Both ACCEPT statements are commented out.  You will need to remove the hash for each one.  

I am using shorewall on my Debian firewall, am very impressed with it so far.  It seems more robust than firestarter.

Greg

----------

## lamekain

 *TheCoop wrote:*   

> is there some reason why ident should be stealthed and not closed?

 

By having all my ports stealthed, I make my box more secure: nobody can see my computer from the Internet. If the port is closed, then people can see that a computer exists at my ip, thus I'm no longer invisible.
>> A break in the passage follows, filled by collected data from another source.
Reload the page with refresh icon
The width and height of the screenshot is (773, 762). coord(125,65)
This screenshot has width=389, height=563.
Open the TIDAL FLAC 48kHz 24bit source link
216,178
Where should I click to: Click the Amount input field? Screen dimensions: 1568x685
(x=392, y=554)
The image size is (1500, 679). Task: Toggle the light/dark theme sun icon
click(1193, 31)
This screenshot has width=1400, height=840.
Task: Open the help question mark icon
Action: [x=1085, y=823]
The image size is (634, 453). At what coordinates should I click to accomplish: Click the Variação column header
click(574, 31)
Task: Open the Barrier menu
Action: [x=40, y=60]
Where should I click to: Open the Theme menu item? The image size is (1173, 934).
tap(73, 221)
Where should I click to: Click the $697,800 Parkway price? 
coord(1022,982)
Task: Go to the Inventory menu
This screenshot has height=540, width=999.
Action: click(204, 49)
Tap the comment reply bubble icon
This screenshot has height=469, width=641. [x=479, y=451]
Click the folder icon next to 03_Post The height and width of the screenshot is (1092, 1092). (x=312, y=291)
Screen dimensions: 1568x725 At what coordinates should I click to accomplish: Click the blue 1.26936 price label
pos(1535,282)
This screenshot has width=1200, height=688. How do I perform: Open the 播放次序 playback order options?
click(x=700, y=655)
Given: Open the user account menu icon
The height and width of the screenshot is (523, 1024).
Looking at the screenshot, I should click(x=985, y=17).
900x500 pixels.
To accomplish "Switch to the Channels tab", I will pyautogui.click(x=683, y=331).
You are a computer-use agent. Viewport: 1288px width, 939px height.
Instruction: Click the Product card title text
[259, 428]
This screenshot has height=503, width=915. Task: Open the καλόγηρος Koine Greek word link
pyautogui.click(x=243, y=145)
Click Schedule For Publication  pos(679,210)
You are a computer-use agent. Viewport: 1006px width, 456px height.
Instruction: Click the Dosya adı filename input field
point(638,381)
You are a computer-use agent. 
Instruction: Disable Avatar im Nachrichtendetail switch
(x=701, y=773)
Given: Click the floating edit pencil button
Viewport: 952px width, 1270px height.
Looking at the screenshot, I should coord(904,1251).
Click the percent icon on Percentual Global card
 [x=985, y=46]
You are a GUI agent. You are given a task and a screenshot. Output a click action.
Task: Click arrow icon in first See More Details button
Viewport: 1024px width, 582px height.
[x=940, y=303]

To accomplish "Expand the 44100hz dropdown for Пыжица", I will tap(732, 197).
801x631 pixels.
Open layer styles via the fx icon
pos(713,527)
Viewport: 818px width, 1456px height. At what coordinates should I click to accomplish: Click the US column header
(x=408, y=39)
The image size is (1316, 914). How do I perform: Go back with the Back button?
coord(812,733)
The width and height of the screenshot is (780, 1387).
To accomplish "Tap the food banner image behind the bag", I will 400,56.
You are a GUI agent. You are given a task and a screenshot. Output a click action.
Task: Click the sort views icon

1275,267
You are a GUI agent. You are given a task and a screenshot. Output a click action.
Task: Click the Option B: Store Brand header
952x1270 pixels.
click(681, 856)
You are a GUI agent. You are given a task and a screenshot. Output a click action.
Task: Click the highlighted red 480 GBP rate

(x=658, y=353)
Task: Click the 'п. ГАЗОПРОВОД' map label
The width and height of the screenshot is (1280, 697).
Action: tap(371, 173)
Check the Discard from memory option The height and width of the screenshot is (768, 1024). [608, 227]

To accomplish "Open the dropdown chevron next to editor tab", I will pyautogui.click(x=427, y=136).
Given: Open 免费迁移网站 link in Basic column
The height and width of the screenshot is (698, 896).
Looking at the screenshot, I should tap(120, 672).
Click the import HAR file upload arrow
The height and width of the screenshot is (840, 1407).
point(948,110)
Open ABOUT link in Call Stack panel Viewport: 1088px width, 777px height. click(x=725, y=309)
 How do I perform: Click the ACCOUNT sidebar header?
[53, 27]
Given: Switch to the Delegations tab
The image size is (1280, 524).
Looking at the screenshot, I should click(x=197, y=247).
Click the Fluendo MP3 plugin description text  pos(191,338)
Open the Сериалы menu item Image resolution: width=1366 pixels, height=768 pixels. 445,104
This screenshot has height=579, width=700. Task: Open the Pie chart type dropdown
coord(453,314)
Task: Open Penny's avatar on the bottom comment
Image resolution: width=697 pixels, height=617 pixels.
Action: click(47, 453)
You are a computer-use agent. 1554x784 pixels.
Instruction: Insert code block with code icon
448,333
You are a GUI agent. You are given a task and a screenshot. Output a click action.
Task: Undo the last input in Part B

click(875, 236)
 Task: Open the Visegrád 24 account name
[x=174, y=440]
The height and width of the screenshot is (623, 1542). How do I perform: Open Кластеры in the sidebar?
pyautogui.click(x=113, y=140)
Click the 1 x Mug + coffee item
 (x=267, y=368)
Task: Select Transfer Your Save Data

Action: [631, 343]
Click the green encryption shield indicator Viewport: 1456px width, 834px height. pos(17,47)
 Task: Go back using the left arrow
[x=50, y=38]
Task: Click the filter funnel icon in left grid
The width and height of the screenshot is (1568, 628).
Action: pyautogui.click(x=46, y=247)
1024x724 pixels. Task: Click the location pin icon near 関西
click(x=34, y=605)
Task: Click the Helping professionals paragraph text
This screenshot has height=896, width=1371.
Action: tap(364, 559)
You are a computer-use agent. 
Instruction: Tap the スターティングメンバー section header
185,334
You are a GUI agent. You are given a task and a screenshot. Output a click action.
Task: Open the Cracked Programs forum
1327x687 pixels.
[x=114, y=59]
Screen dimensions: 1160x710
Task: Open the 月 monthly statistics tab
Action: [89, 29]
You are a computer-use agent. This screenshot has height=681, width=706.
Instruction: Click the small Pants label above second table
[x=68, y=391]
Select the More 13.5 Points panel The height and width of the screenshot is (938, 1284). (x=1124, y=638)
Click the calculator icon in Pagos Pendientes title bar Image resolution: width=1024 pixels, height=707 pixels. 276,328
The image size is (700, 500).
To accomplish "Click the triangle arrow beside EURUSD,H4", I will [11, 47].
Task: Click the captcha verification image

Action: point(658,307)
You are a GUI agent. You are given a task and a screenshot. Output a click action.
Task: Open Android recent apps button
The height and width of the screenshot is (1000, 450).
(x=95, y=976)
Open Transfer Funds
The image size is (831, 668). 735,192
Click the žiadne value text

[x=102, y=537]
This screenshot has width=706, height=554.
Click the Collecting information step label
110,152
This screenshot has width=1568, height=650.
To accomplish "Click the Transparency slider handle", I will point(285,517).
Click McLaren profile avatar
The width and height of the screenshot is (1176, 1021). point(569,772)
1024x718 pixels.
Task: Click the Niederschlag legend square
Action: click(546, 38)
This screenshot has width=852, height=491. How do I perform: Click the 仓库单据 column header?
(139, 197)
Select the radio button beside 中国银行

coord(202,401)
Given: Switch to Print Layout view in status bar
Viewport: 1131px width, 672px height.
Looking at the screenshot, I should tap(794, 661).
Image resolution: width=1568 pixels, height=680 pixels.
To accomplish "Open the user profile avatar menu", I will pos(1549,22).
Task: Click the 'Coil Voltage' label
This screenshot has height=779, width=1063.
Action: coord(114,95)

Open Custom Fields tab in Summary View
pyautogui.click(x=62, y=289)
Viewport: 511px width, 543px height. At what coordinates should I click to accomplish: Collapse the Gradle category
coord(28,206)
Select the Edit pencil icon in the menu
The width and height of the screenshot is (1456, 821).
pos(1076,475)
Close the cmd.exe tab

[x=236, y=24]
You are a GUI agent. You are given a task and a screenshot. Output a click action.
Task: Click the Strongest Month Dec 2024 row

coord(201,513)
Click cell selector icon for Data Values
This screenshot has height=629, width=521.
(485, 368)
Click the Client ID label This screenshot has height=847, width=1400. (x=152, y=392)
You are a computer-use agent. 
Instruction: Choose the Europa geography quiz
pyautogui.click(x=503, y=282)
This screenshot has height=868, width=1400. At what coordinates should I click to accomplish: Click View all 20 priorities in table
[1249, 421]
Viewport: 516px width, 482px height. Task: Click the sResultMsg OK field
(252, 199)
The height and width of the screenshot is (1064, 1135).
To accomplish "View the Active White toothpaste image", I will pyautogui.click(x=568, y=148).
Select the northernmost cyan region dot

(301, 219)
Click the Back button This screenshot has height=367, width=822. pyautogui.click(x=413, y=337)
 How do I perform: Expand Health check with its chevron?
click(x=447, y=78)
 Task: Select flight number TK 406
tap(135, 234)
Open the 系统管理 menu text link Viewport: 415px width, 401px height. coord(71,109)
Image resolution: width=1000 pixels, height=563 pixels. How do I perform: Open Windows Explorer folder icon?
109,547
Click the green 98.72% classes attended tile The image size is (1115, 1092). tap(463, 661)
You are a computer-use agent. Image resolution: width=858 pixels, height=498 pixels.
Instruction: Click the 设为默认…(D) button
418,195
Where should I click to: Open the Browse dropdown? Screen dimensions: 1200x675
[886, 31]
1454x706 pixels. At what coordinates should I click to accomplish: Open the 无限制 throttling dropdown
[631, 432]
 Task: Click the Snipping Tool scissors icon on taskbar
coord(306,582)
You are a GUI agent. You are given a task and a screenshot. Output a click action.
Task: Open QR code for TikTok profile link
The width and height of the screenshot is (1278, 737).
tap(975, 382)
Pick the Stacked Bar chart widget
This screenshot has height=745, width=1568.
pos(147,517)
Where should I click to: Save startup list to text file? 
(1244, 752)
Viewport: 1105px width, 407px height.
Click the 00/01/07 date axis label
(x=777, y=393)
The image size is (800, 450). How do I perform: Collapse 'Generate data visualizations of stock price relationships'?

I'm probably going to run a SSH-server anyway, but first I want to know WHY the 113 is CLOSED, even when I don't have anything open in my rules-file and the policy is DROP.

----------

## lamekain

 *Quote:*   

> Both ACCEPT statements are commented out. You will need to remove the hash for each one.

 

But doesn't that open the ports?? The problem is that I want a COMPLETELY STEALTHED box. That means all ports use the DROP -action for packets from net->fw. Any ideas still on the guestion why is the 113-port REJECTING packets, not DROPPING?   :Question: 

----------

## gonna

 *lamekain wrote:*   

>  *Quote:*   Both ACCEPT statements are commented out. You will need to remove the hash for each one. 
> 
> But doesn't that open the ports?? The problem is that I want a COMPLETELY STEALTHED box. That means all ports use the DROP -action for packets from net->fw. Any ideas still on the guestion why is the 113-port REJECTING packets, not DROPPING?  

 

Misunderstood, I now understand what you are saying but don't know why it isn't stealthed.   :Sad: 

I don't think mine is either, will check when I get home.

----------

## lamekain

I had my box completely stealthed with firestarter, but I can't figure out why it isn't anymore, now that I use shorewall. The rules are quite clear: DROP all from the net....   :Sad: 

----------

## skion

 *lamekain wrote:*   

>  *TheCoop wrote:*   is there some reason why ident should be stealthed and not closed? 
> 
> By having all my ports stealthed, I make my box more secure: nobody can see my computer from the Internet. If the port is closed, then people can see that a computer exists at my ip, thus I'm no longer invisible.
> 
> I'm probably going to run a SSH-server anyway, but first I want to know WHY the 113 is CLOSED, even when I don't have anything open in my rules-file and the policy is DROP.

 

It's because some (mail)servers are trying to connect back to that port, and if it's stealthed, they will hang for a while. If you really want it to be stealthed, read the comment in /etc/shorewall/common.def.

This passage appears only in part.